By: Seth Sutel, AP Business Writer
(AP) As warnings about terrorist attacks stream out of Washington, news media are growing more skeptical of what motivates the alerts and concerned about striking a balanced tone that won’t needlessly scare their audiences.
There is still disagreement about the reasons behind the recent surge in terrorism warnings from government officials, which got into high gear Sunday when Vice President Dick Cheney said the chance of more al-Qaida attacks against U.S. targets is “almost a certainty.”
What is clear is that the daily barrage of warnings since then has caused intense debate in many newsrooms over how to handle the stories. News executives are trying to balance the need to convey vital information to the public while also presenting the warnings with the appropriate tone and context.
Paul Slavin, the executive producer of ABC’s “World News Tonight,” said the timing of Cheney’s remarks on Sunday was “too coincidental” with the emergence of questions over what the White House knew about threats of attacks before Sept. 11. As a result, “we applied a more rigorous political analysis to the story,” he said.
John McWethy, ABC’s national security correspondent, told viewers in Tuesday’s broadcast that “the Bush administration, burned by accusations that it failed to tell all it knew about terrorist threats, has now decided the public must be told more … even if there is not much new to tell.”
Still, news outlets are evaluating each warning of possible attacks on its own merits, and some are less certain of the political motivations behind the sudden surge in warnings.
“There are people who say the government is putting this out there to put reporters off the path of asking what they knew before 9-11,” says Jim Murphy, executive producer of CBS’ “Evening News.” “Are they doing it definitely? I don’t know. They also could be disturbed by the information they have and feel compelled to share it with the public.”
Several warnings from senior administration officials have received wide attention in the past few days, particularly FBI Director Robert Mueller’s statement Monday that walk-up suicide bombings like those in the Middle East are bound to be tried in America.
But when Defense Secretary Donald H. Rumsfeld said Tuesday that terrorists would “inevitably” get their hands on weapons of mass destruction and use them, it didn’t create quite as big of a stir, partly since it came on the heels of so many other nonspecific warnings.
Ward Bushee, editor of The Cincinnati Enquirer, played the Rumsfeld story inside the paper.
“On day three or four of these announcements that massive destruction could happen, it’s no longer all that surprising given all the other voices in administration,” Bushee said. “Our readers want to be informed but not overly alarmed. There is a new reality out there that terrorist threats may occur with regularity.”
It’s an awkward place for journalists to be — demanding more information from government officials about terrorism warnings just at the time that skepticism is rising about the administration’s motives for doing so.

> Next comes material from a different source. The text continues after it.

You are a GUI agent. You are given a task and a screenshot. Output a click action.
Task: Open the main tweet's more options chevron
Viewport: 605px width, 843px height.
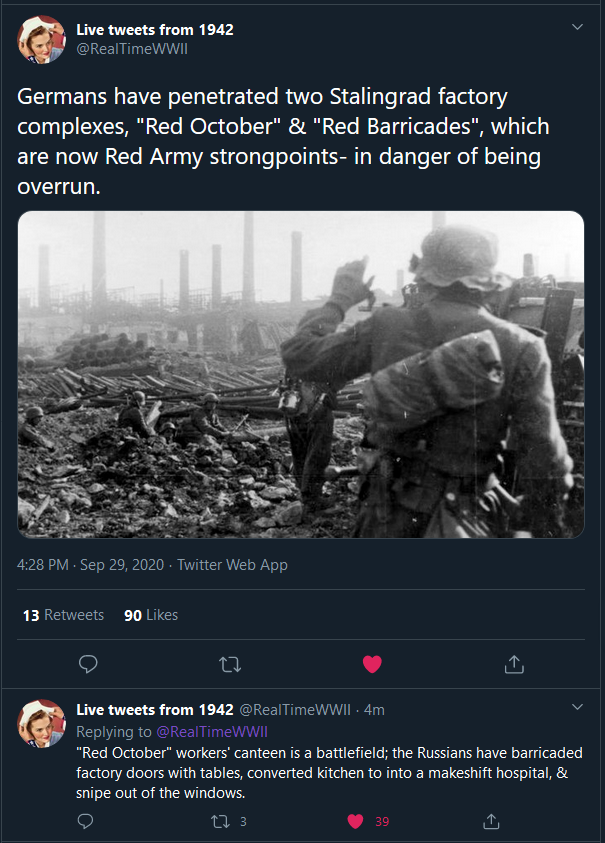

For Tim McGuire, editor of the Star Tribune of Minneapolis and the outgoing president of the American Society of Newspaper Editors, the role of news outlets is clear. “I think there will be a lot of second-guessing about the government’s approach, but it’s our job to put it out there,” he said.
“It would be dishonest not to report prominently what the government reports,” McGuire said. “What you’re seeing right now is the evolution of a communications policy, and this is not any time for the press to be superimposing its judgments about the legitimacy of threats.”
Bill Wheatley, executive vice president of NBC News, says every warning gets a thorough examination. “There’s more deliberation in our news meetings about what government officials are saying, what it’s based on, and whether it’s fact or opinion,” Wheatley said. “We’ve talked about this a lot in the past few days.”
Tim Franklin, editor of the Orlando (Fla.) Sentinel, played a story about a threat to his city’s water supply inside the paper because the details were “incredibly thin.”
“It’s not my place to say the government is overcompensating, though they do seem to be covering themselves by revealing a lot more information about threats to the public,” Franklin said. “But pretty soon numbness is going to set in, if it hasn’t already.”